The social component of ESG is also critical in this regard as it is supposed to be sufficiently interactive, engaging and inclusive of all the social groups, components, fabric and institutions, whether highly formal or culturally relevant. On the social sector, ESG is supposed to focus on addressing social impact and associated risks from societal actions, employees, customers and the wider communities.

How the companies participate in community engagements, diversity and inclusion is key. This component also suffers some setbacks as many companies are in communities only to promote their brand,
publicise their brand images, woodwink the communities and disappear forever without sufficiently giving back to the communities.

Corporate social responsibility (CSR) is fundamental, but companies always want to play cameo roles and leave communities on their own without cushioning them for the socio-economic challenges they encounter.  It is in the communities where relations should be established and nurtured with stakeholders as they are central to the economic contributions of the companies’ dividends. Communities help businesses’ grow, prosper and spread, it is against this background that communities should be at the heart of the businesses’ corporate social responsibilities. Without communities, business can not realise profits or brand name publicity and image enhancement.

The businesses’ positive footprints should be seen in communities through building strong partnerships, social support and networking by building schools, buying furniture and stationery including sponsoring sporting and agricultural activities.

In terms of governance, ESG is supposed to address the overall quality of decision making, governance structures and frameworks, while distribution of the rights and responsibilities across different stakeholder groups is key.

Governance issues include but are not limited to business ethics, data security, capital allocations and supply chain management. Business ethics is central to the running of business entities. These include issues of utmost good faith and transparency driven by sanity pricing models guided by market values, not ripping off and extortions. Doctoring prices, putting expired products on sale and bribing customers with misleading adverts is what the principles of ESG are not all about.

This also includes governance structures and community engagements including providing incentives in the form of genuine sales and price reductions that are people centred, aimed at motivating communities as important stakeholders.

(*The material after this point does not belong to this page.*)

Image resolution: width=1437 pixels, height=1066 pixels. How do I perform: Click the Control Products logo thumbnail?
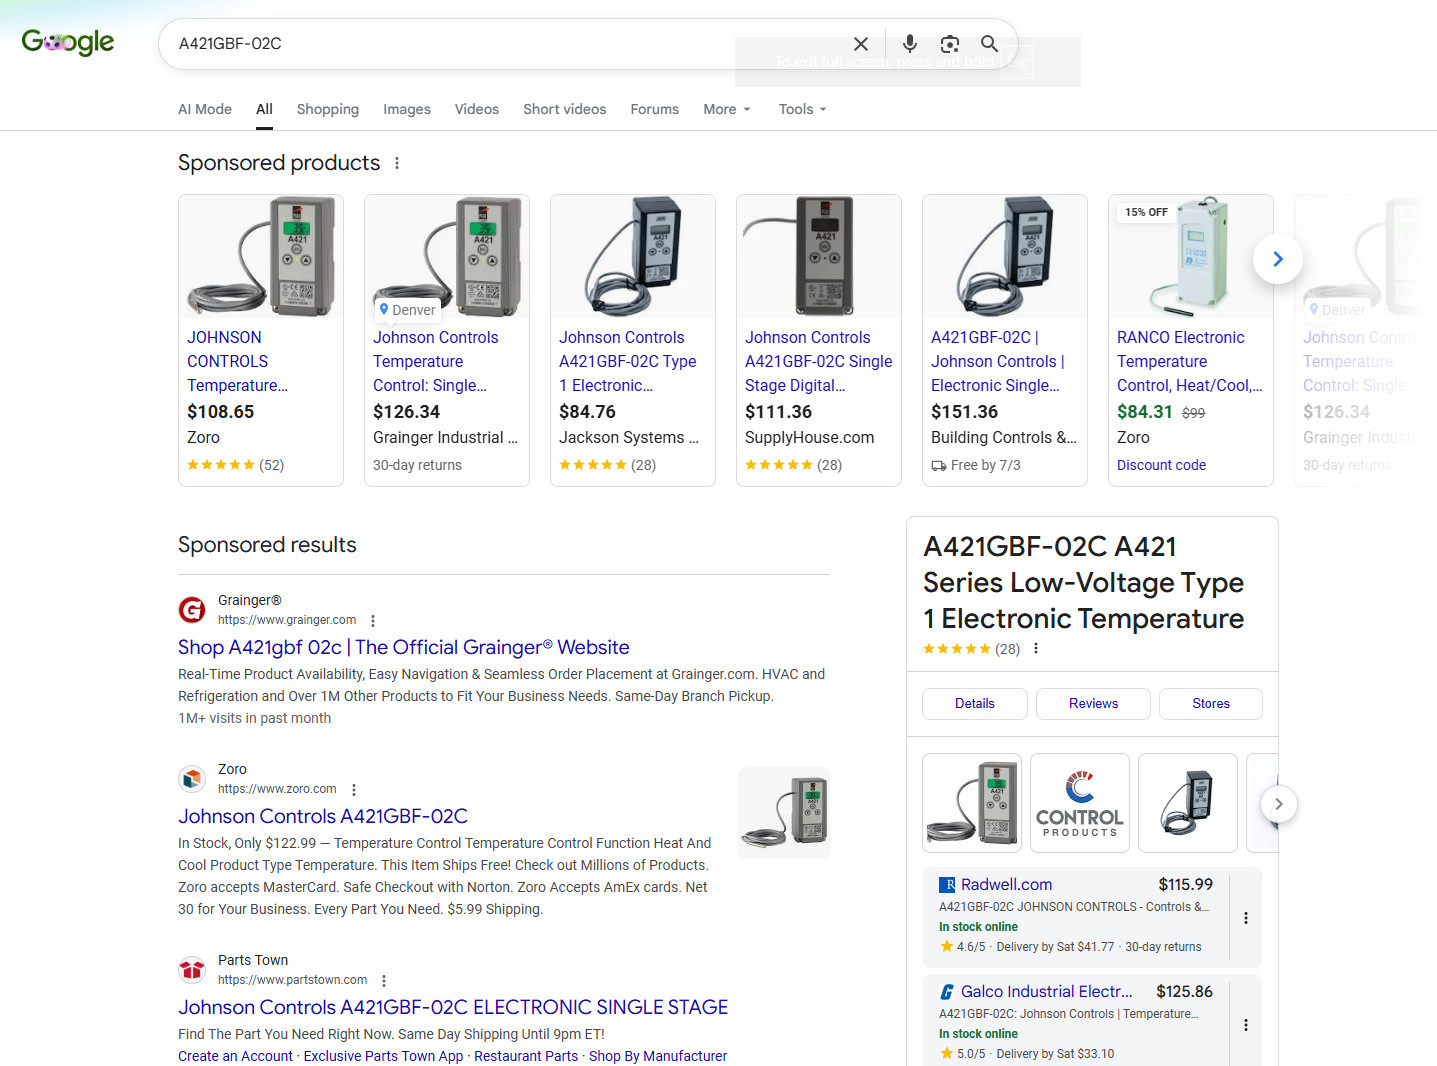click(x=1080, y=803)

Policies with regard to external disclosures and advocacy are aimed at providing timely updates, networking and sensitising stakeholders in order for them to stay up to date, informed and guided.

ESG is critical as businesses and industry should be seen acting in a way that is fair, appropriate and deserving trust. By so doing, businesses will, in the long run help to create value addition and beneficiation. Any unsustainable practices and behaviours would destroy trust and value chains established hence that would not resonate well with the ESG mandate and framework. In this regard, ESG should do a lot to promote people centred value-chain lenses and deliver communities from unjust practices that can indirectly fuel climate injustices against the requirements of sustainable development.